## GOAL OF THE EXERCISE
Everything from the first line of the records to the line containing "Given: Select the Sendungstatus tab", inclusive, is to be extracted exactly, and nothing more.
======== TASK MATERIAL ========
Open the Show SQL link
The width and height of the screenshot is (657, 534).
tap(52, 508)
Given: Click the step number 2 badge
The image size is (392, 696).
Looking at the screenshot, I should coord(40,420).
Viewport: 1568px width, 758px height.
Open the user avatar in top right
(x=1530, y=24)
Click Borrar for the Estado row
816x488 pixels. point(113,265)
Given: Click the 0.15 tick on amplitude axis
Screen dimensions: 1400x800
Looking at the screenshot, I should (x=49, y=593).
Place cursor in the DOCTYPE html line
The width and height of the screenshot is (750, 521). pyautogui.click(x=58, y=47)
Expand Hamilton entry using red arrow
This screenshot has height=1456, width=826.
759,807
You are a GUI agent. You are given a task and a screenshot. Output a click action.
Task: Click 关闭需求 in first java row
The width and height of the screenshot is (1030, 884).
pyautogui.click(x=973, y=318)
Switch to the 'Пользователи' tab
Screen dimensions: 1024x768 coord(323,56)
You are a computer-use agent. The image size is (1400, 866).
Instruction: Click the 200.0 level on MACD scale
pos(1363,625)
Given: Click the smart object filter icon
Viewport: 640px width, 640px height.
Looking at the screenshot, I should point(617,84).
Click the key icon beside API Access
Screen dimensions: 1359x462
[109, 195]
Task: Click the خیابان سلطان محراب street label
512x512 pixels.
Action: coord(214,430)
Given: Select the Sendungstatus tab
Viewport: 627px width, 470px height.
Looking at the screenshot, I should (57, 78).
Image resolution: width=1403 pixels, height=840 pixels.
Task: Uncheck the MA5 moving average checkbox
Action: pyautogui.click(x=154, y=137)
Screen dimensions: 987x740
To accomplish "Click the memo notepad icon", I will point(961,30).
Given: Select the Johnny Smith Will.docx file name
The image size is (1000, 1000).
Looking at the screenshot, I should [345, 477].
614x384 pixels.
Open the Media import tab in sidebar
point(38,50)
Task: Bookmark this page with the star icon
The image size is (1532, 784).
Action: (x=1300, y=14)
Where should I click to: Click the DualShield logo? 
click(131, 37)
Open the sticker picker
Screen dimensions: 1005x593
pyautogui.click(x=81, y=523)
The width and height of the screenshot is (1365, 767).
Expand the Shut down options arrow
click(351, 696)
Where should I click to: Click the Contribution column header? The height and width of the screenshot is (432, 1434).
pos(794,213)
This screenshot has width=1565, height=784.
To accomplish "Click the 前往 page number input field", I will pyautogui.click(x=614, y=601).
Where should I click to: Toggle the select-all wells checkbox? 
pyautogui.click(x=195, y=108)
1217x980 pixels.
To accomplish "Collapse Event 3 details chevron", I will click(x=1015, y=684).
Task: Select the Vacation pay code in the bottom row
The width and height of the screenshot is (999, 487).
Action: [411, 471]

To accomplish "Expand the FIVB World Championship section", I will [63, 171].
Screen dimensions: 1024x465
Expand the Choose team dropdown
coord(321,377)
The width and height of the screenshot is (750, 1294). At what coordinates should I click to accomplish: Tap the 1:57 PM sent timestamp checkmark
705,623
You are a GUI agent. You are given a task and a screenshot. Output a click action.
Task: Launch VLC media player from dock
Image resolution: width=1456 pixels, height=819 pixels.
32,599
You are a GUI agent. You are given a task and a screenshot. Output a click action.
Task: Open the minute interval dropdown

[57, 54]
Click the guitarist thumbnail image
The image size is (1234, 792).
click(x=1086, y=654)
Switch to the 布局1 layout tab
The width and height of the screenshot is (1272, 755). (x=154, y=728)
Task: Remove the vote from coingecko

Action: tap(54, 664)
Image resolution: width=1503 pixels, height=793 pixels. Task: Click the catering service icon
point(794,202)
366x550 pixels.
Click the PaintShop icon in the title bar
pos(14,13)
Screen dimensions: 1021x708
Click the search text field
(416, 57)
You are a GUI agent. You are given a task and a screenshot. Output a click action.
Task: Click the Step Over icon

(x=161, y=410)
========
## ANSWER AREA
Open the Show SQL link
The width and height of the screenshot is (657, 534).
tap(52, 508)
Given: Click the step number 2 badge
The image size is (392, 696).
Looking at the screenshot, I should coord(40,420).
Viewport: 1568px width, 758px height.
Open the user avatar in top right
(x=1530, y=24)
Click Borrar for the Estado row
816x488 pixels. point(113,265)
Given: Click the 0.15 tick on amplitude axis
Screen dimensions: 1400x800
Looking at the screenshot, I should (x=49, y=593).
Place cursor in the DOCTYPE html line
The width and height of the screenshot is (750, 521). pyautogui.click(x=58, y=47)
Expand Hamilton entry using red arrow
This screenshot has height=1456, width=826.
759,807
You are a GUI agent. You are given a task and a screenshot. Output a click action.
Task: Click 关闭需求 in first java row
The width and height of the screenshot is (1030, 884).
pyautogui.click(x=973, y=318)
Switch to the 'Пользователи' tab
Screen dimensions: 1024x768 coord(323,56)
You are a computer-use agent. The image size is (1400, 866).
Instruction: Click the 200.0 level on MACD scale
pos(1363,625)
Given: Click the smart object filter icon
Viewport: 640px width, 640px height.
Looking at the screenshot, I should point(617,84).
Click the key icon beside API Access
Screen dimensions: 1359x462
[109, 195]
Task: Click the خیابان سلطان محراب street label
512x512 pixels.
Action: coord(214,430)
Given: Select the Sendungstatus tab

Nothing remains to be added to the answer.